Source passage
★ ★ ★ ★ ★

Each option asks one of the 5 NY State officials with the most direct authority over BPCA to use it. Call (~60 sec), fax (free, ~30 sec), or physical USPS mail (~$3.22).
Why this matters. Legislative staff treat physical letters, faxes, and phone calls as direct constituent communication — logged, often shown to the member. Email is filtered. A stack of constituent letters and a flurry of calls from BPC residents in the same week is hard to ignore.
The letters don't ask BPCA to do anything. They ask these five officials to use their authority to make BPCA act. Gov. Hochul appoints the BPCA board. Sen. Kavanagh and Asm. Fall are BPC's state legislators — they can hold oversight hearings. Comptroller DiNapoli can audit BPCA. AG James can investigate it.
Worried about reaching out? You don't need to be.
It's your First Amendment right. The Petition Clause protects every resident's ability to ask the government to act — citizen or non-citizen. State and local officials hear from non-citizens all the time on local issues; it has no immigration relevance.
Your info stays in their office, not the public record. Constituent staff log letters and calls internally. They don't publish your name or address. (Compare a petition — those can be public; what you're doing here is private correspondence.)

★ ★ ★ ★ ★

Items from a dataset

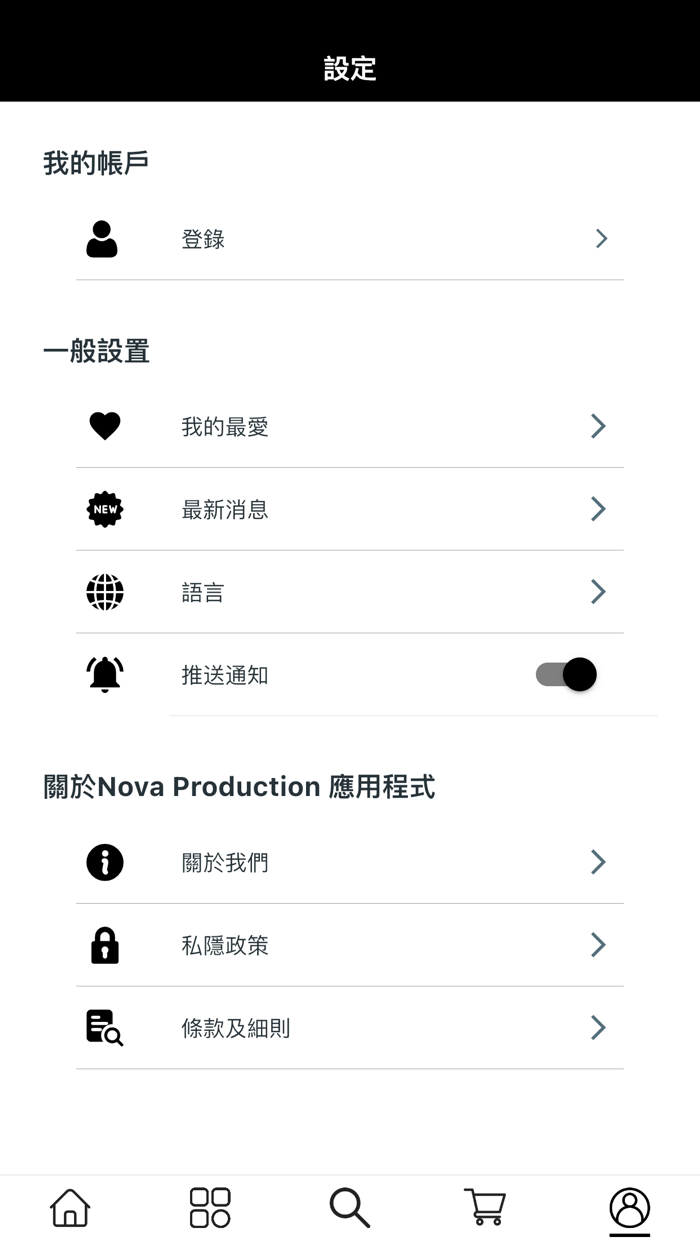Image resolution: width=700 pixels, height=1244 pixels.
Task: Open the search icon in bottom bar
Action: 348,1207
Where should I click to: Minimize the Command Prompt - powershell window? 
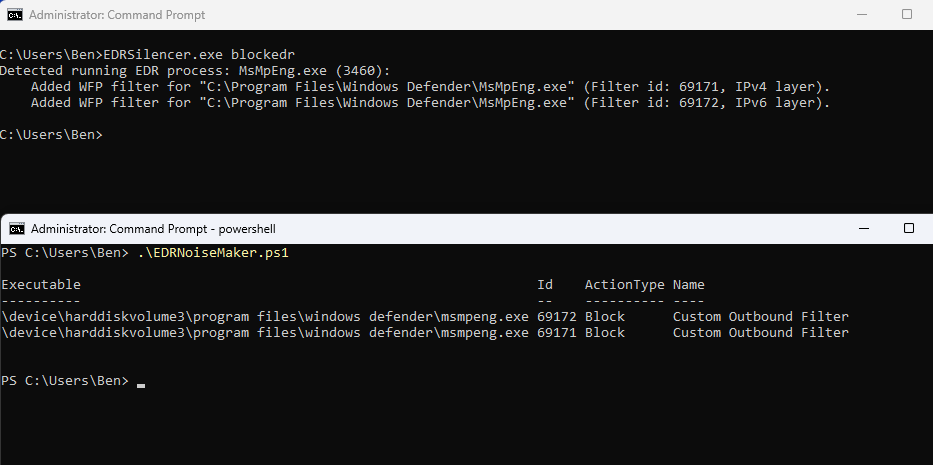click(x=860, y=228)
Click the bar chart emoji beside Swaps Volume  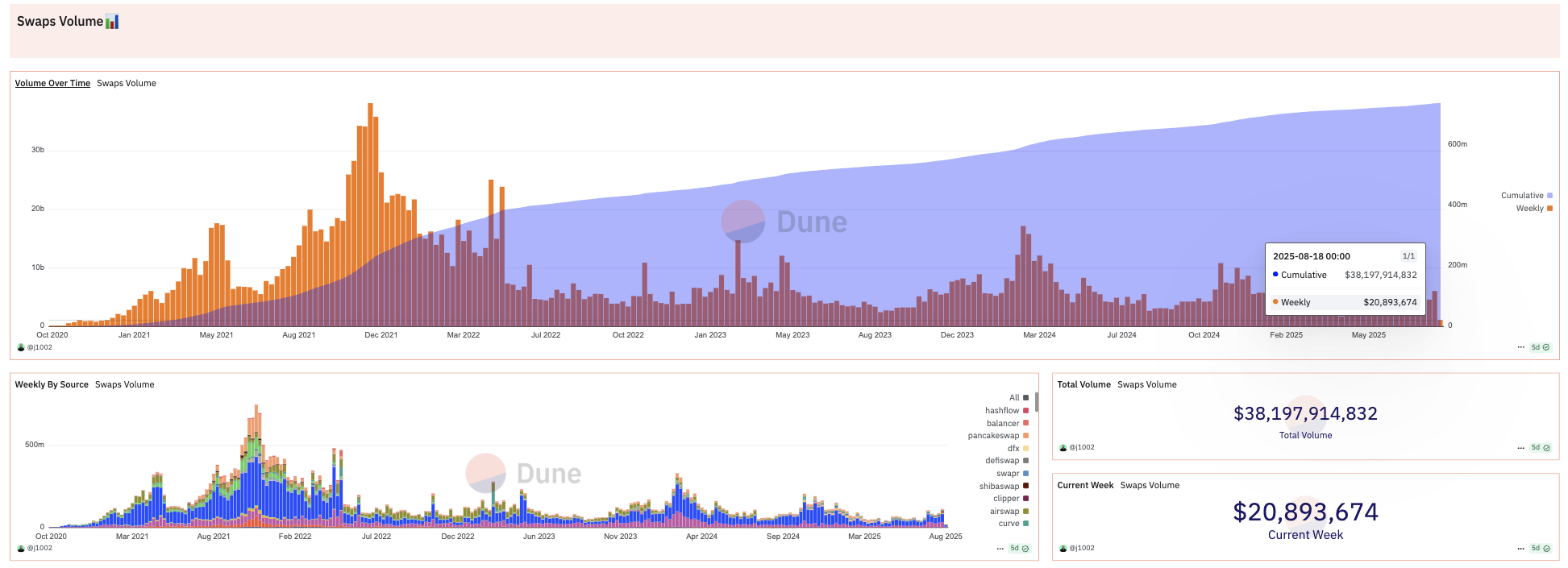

★ ★ ★ ★ ★

Exercise requirements
a. In the page on contacting state officials about BPCA, which official can audit BPCA?
b. Go on with the page on contacting state officials about BPCA, picking up after its last sentence.

Responses per task
a. Comptroller DiNapoli.

b.
Tenants are specifically protected. NY Real Property Law §223-b makes it illegal for landlords to retaliate against tenants for contacting public officials about community concerns. And BPCA isn't your landlord — they hold the underlying ground lease, not your apartment.
It's literally what staff do all day. Constituent service teams handle thousands of letters and calls. The members count them. You're not being a pest — you're being a constituent.
1Fill in your details
Your name and BPC address go in the signature block of each letter. Nothing is saved on our side.
No master "generate" button. When you click Download letter + open FaxZero or Download letter + open Mailform on any recipient card below, two things happen at once: (1) that recipient's PDF downloads to your device, and (2) the send service opens in a new tab. You then upload the just-downloaded PDF on that site. Your name from above will also appear in the call scripts.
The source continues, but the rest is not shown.